- Provided data

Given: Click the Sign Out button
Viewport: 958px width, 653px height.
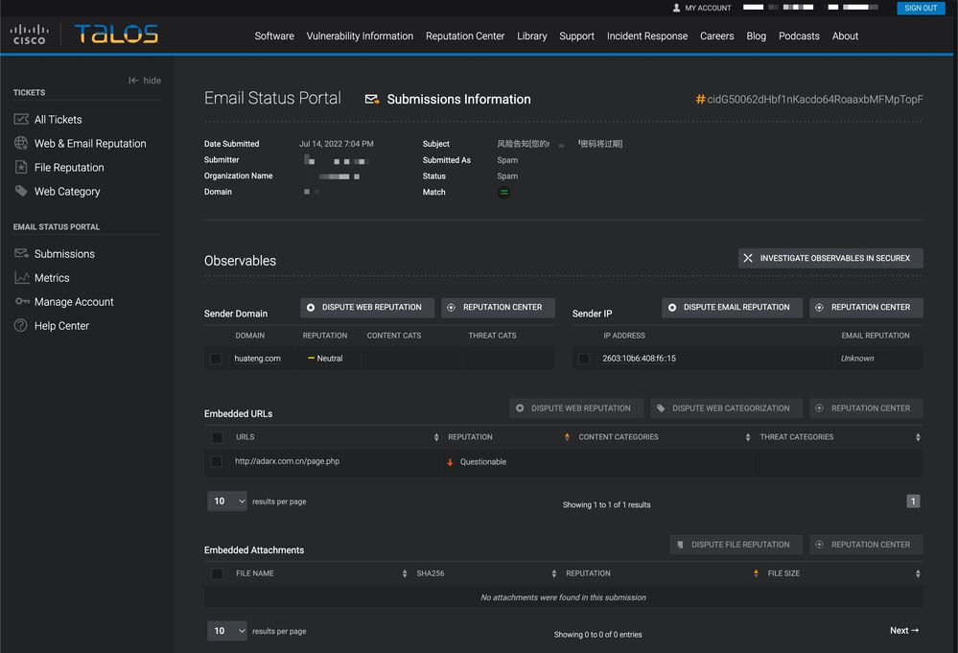Looking at the screenshot, I should [921, 8].
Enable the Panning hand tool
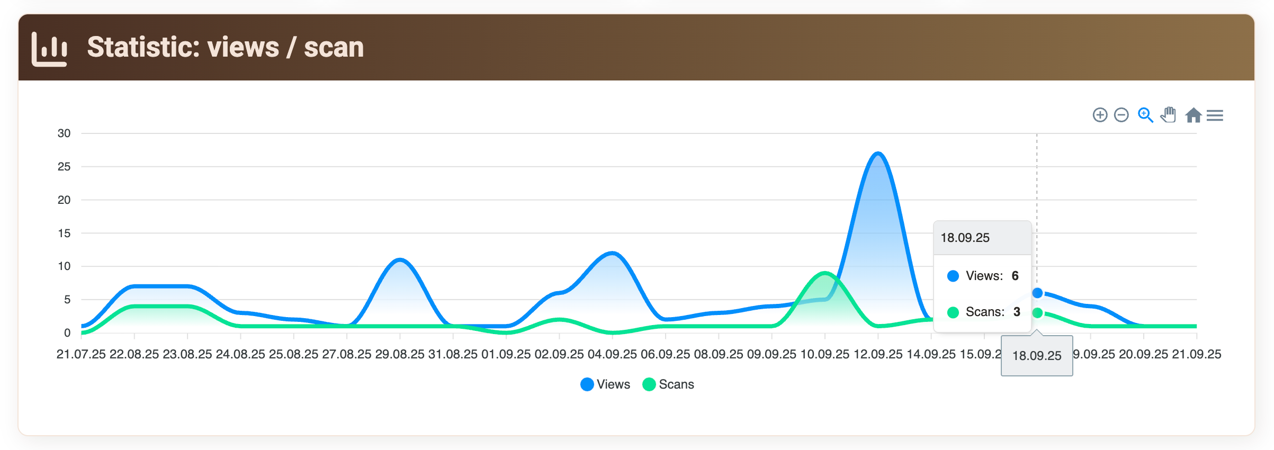The image size is (1274, 450). point(1168,115)

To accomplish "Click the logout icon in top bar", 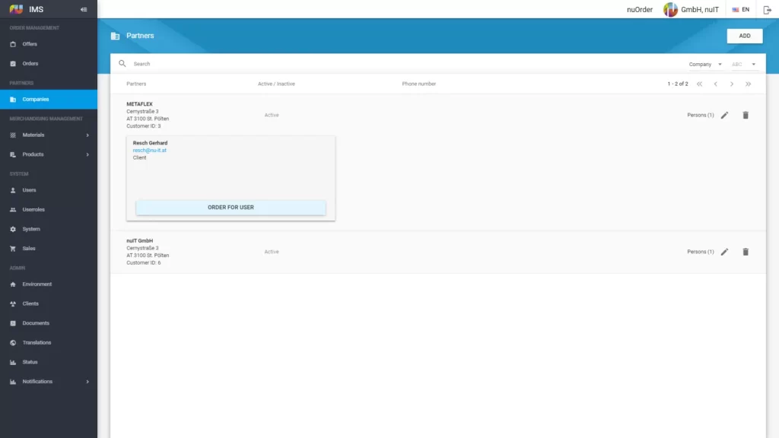I will click(x=767, y=10).
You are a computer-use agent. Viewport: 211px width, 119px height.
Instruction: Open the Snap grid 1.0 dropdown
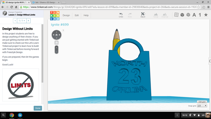coord(202,106)
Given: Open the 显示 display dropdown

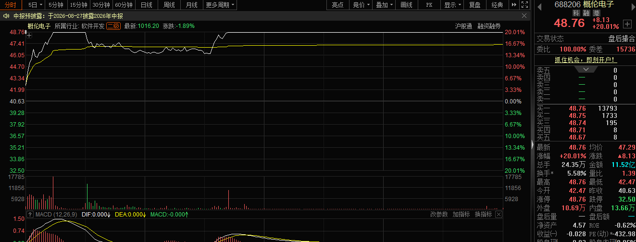Looking at the screenshot, I should coord(453,5).
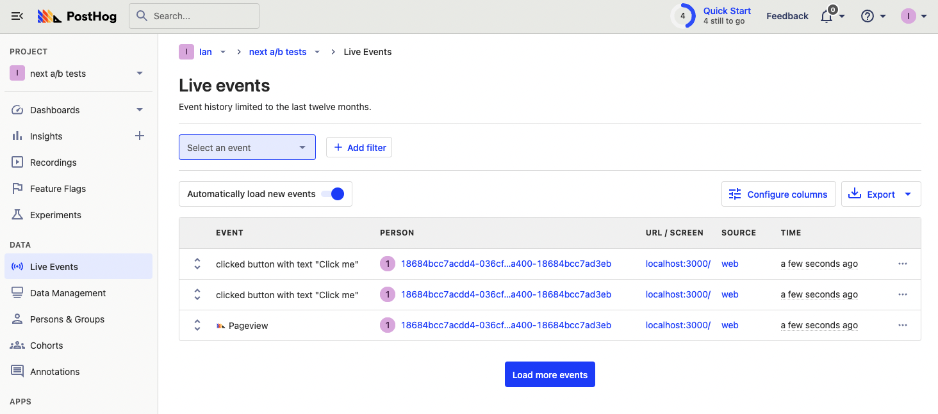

- Instructions to follow
Please repeat, exactly and with nothing else, the lines from the one containing "Instruction: Open the Snap grid 1.0 dropdown" to the last line of the entries, both included, excluding any pictures.

- Final answer
Instruction: Open the Snap grid 1.0 dropdown
coord(202,106)
Given: Open the 显示 display dropdown

Looking at the screenshot, I should coord(453,5).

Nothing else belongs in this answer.